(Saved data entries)
───

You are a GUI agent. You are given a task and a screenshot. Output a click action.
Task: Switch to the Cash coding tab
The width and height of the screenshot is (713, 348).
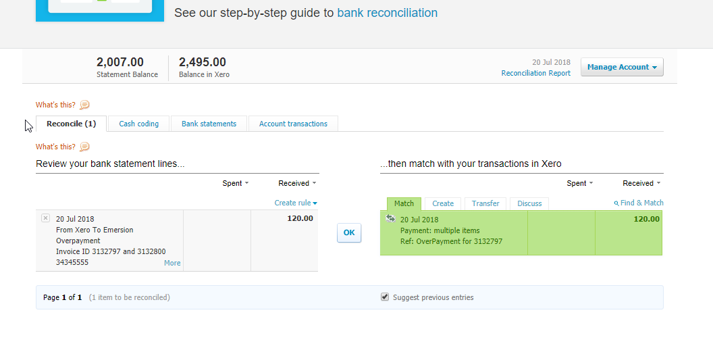click(138, 124)

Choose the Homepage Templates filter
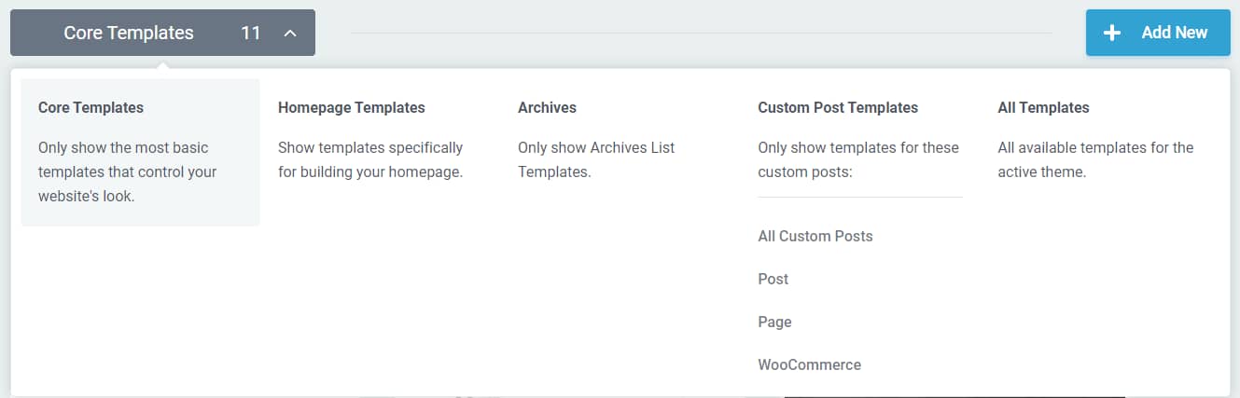pos(352,107)
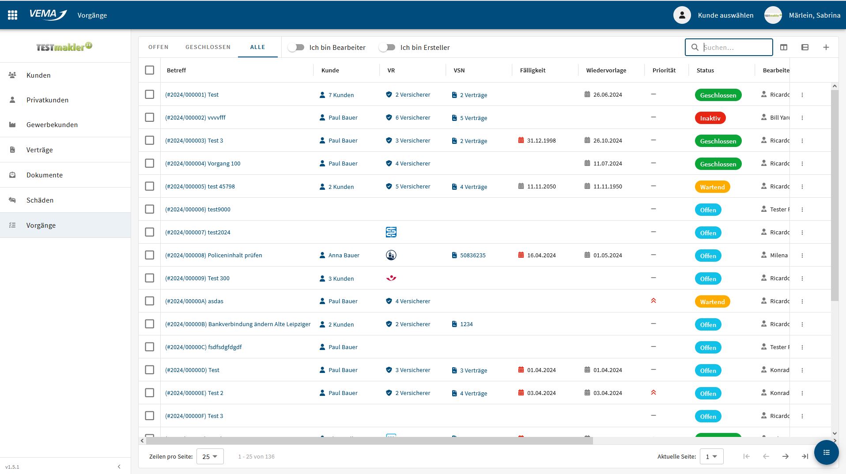
Task: Open the Zeilen pro Seite dropdown
Action: tap(210, 456)
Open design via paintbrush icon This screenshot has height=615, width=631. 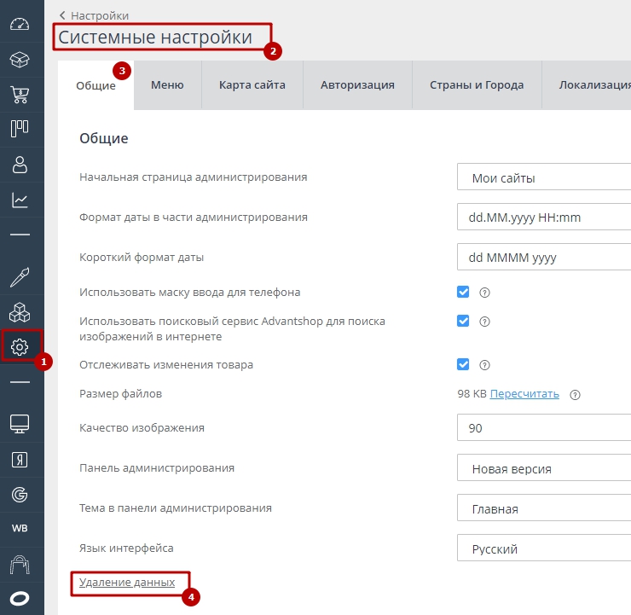coord(20,276)
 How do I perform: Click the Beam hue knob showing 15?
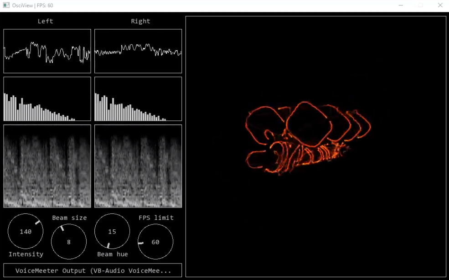[x=112, y=231]
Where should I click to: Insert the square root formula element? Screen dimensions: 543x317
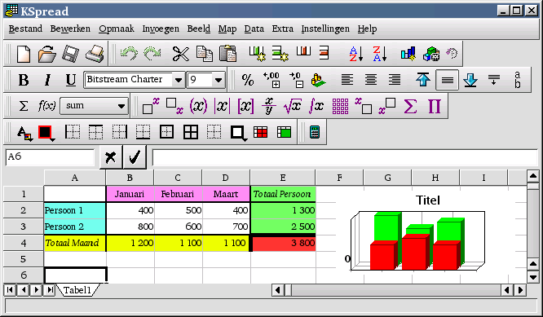(x=292, y=106)
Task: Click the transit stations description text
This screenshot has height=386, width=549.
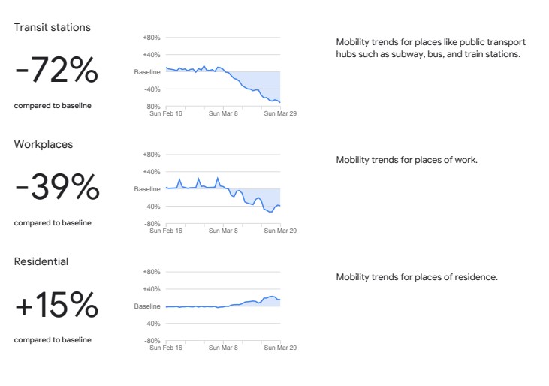Action: (430, 48)
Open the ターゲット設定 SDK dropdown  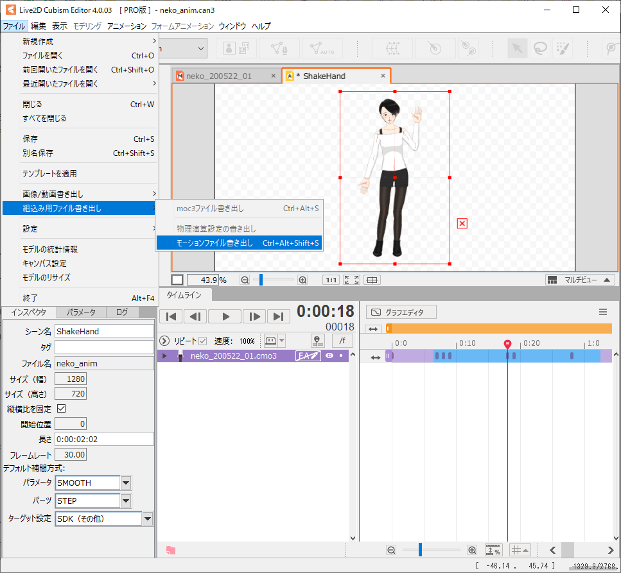[148, 518]
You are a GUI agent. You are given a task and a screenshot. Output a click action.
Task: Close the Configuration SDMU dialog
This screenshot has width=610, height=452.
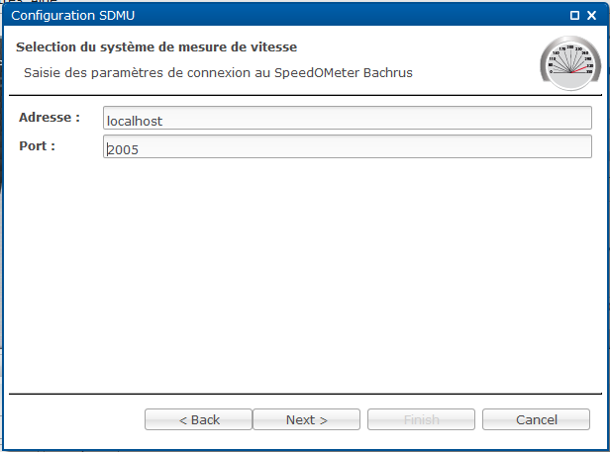[592, 15]
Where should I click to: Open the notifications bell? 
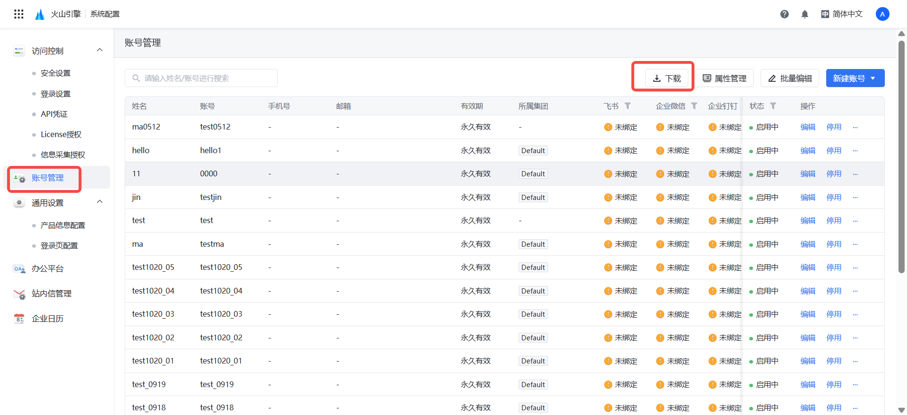[804, 14]
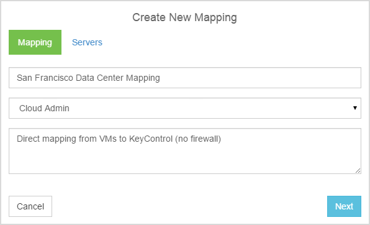Image resolution: width=370 pixels, height=225 pixels.
Task: Place cursor after "(no firewall)" in description
Action: 222,139

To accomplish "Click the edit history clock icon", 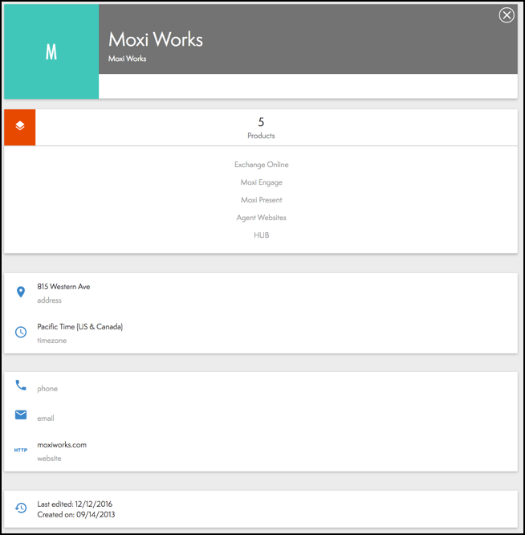I will [21, 508].
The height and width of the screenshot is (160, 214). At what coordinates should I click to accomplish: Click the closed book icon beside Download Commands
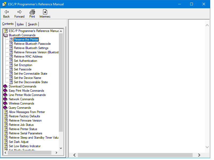coord(5,86)
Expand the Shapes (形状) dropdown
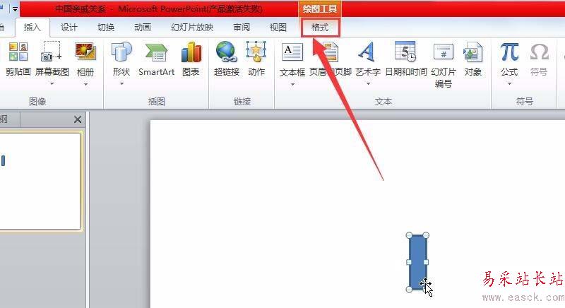This screenshot has width=565, height=308. click(121, 83)
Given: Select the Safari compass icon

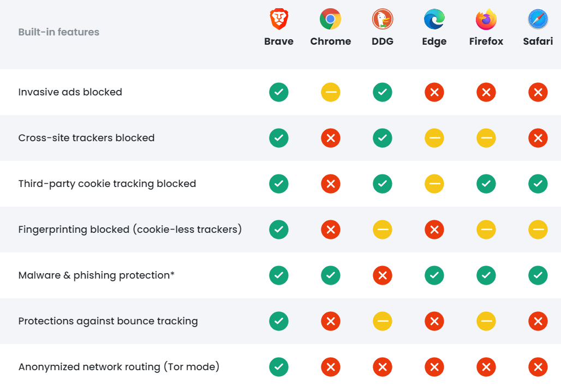Looking at the screenshot, I should point(538,19).
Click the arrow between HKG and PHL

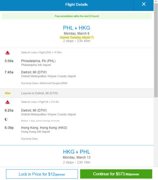tap(77, 152)
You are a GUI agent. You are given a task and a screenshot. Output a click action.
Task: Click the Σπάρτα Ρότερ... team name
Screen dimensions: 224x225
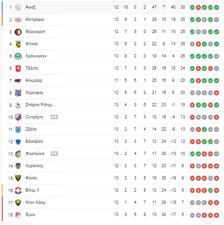tap(40, 105)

───

» ABOUT THIS EXERCISE:
Pictures don't belong in the copy. Retype exactly the lines from the one with "Expand the Shapes (形状) dropdown" through the last line of the records.

» ANSWER TO THE EXERCISE:
Expand the Shapes (形状) dropdown
This screenshot has width=565, height=308. click(121, 83)
Given: Select the Safari compass icon

Looking at the screenshot, I should point(538,19).
Click the arrow between HKG and PHL

tap(77, 152)
You are a GUI agent. You are given a task and a screenshot. Output a click action.
Task: Click the Σπάρτα Ρότερ... team name
Screen dimensions: 224x225
tap(40, 105)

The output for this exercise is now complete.